Another significant but often unrecognized expense is classified as "standby time". Emergency physicians are required to be "in-house" 24 hours a day, seven days a week. Patients with a variety of injuries and illnesses arrive in emergency departments any time of day or night. There is a value to the community and the nation in maintaining these readiness capabilities. As a result of the unscheduled nature of emergency medicine, emergency physicians may spend a portion of their time in an "availability" or "readiness" status awaiting the arrival of patients. There is substantial economic cost for this "down-time" which may account for an average of two to three hours per evening. Paying physicians for this "standby time" is a significant overhead expense for the emergency physician group and well above the expense incurred providing an LPN or medical assistant in the usual physician's office.
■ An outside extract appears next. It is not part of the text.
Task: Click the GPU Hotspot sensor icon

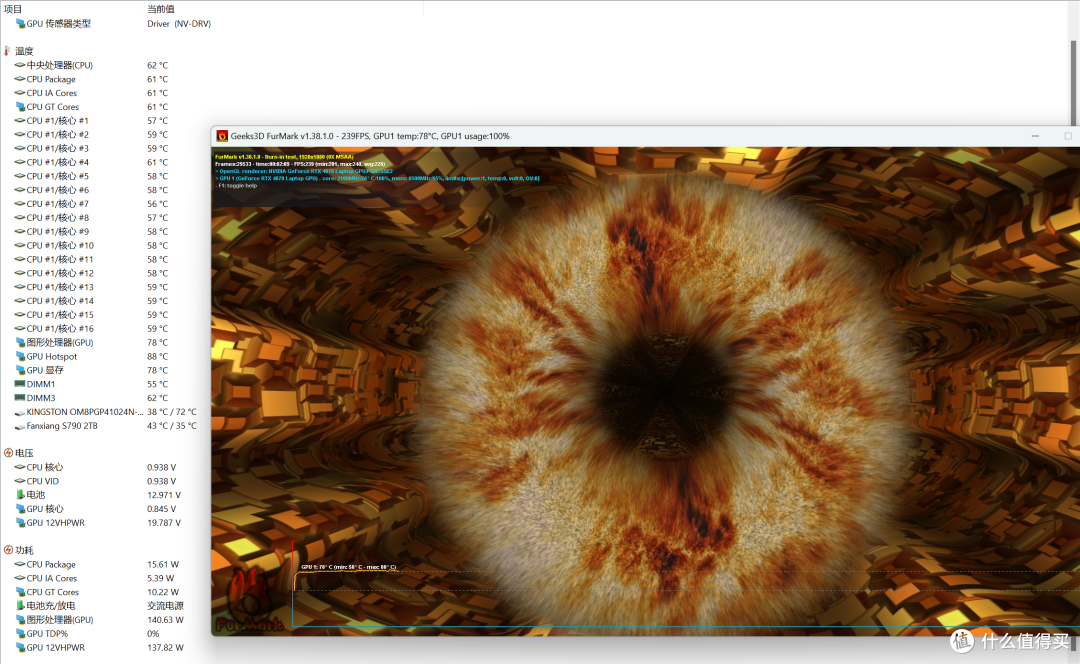Action: pyautogui.click(x=20, y=356)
The mean practice expense in the Lewin study sites (excluding uncompensated care) was $56,838 per physician with a median of $49,329.1 Excluding uncompensated care, the mean practice expense per hour is $27.33.1 Combining the uncompensated care mean expense of $69.27 with the mean practice expense all of $27.33 equals an overhead expense of $96.601 per hour for each emergency physician.

What are the typical salaries of emergency physicians?
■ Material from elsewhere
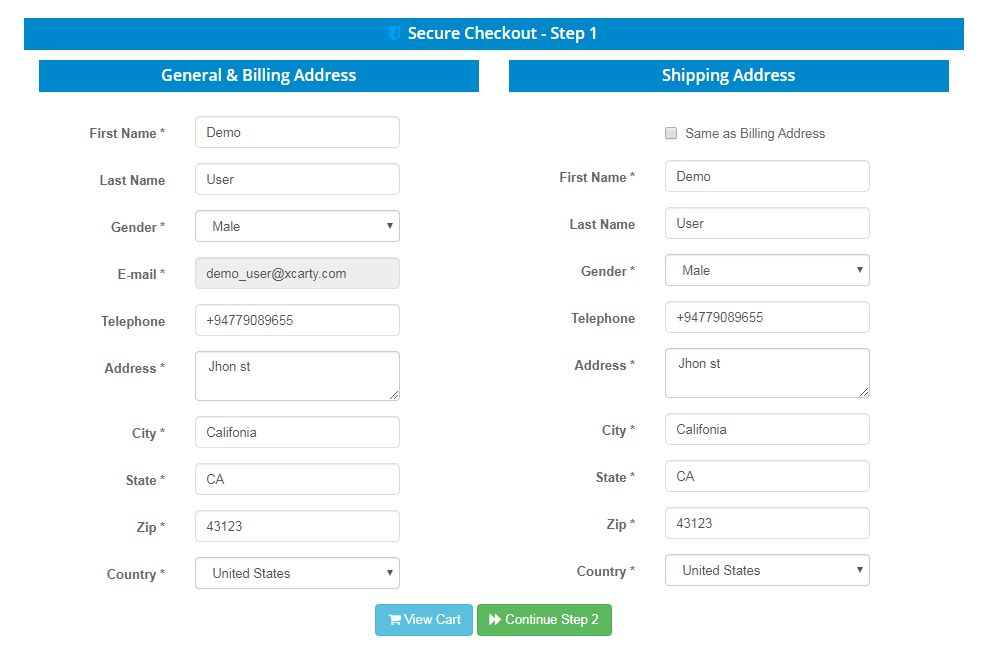Click the shipping Zip field
Viewport: 990px width, 655px height.
(x=767, y=523)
Emergency physicians receive wages that compensate them for high level of stress and tension associated with emergency medicine practice. These stresses and tensions are associated with the fact that emergency physicians 1) practice in an environment in which critical decisions must be made under intense time pressure and under adverse conditions; 2) provide coverage of emergency departments 24 hours a day, seven days a week and therefore routinely work nights, holidays, and weekends; 3) Handle multiple patients simultaneously; and 4) are expected to have increased technical and procedural expertise that is not expected of the usual primary-care physician.

Thus, attracting a sufficient number of physicians to emergency medicine means offering them a wage "premium" relative to the income they would earn as primary-care physicians. According to the Medical Group Management Association, median annual compensation for emergency physicians in 1995 was $176,439. This represents a 32% differential over primary-care compensation, but remains well below the salary level of many of the other major specialties.1

In conclusion, many medical staff members, hospital administrators, insurance company representatives, and hospital executive physicians are frequently unaware of issues related to emergency medicine. By highlighting aspects of the practice of emergency medicine and presenting recent data about overhead expenses, the hope is to help educate the many physicians who are simply unaware of these facts. Working hand-in-hand with all the medical and surgical specialties and sub-specialties in a closer relationship will certainly lead to better care of our patients not only in emergency department but also after they are admitted or discharged back to the rest of the medical community. Acute care fulfills the circle of continuity of care with the remainder encompassed by chronic, scheduled care. All the medical and surgical community working together to help themselves and provide better healthcare.

REFERENCE

  1. The Lewin Group. Emergency Physician Practice Expense: Presentation to HCFA. August 19, 1998.